I mean, a lot of people do. But not all the people. And for some elusive reason, I think they should. I know I’m not the only one. In fact, this intolerance for differences of perspective seems to be the norm these days, leading to the inflammatory division of belief: right versus. left, conservative versus liberal, me versus you, and right versus wrong.
Is this a form of arrogance? Maybe. Is it a form of fragility–insecurity in our own beliefs (leading to the fear that if others disagree, this will shake the foundation of our epistemological systems, the roots of the belief and knowledge we hold–or think we hold–about the world and the way it works.
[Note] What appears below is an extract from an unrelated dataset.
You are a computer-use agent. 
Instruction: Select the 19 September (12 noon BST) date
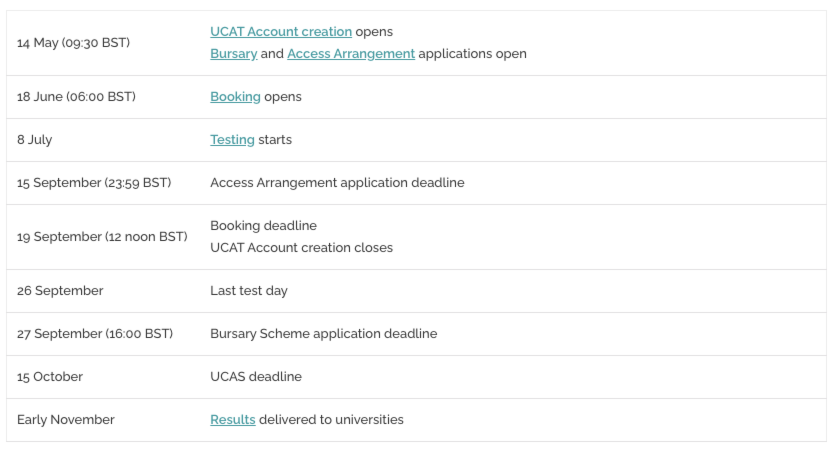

If others disagree with me, it implies the inevitable fact that…I might be wrong.
Whatever the reason, whether vanity or fragility of conviction, the reality is ominous: we have become rigid and intolerant of difference in thought.
Try holding these questions for a moment: what if someone you love believes the opposite of you, even with respect to seemingly important things: politics, the greater good, the idea of right and wrong? Do you need to love them, or accept them, any less? Try to be honest with yourself – is difference of thought really a threat to you? Does it actually diminish you if someone else thinks you’re wrong?
How much energy do you really have to spare? How much of that energy do you want to spend on getting mad at the internet? There’s a very real cost to all this.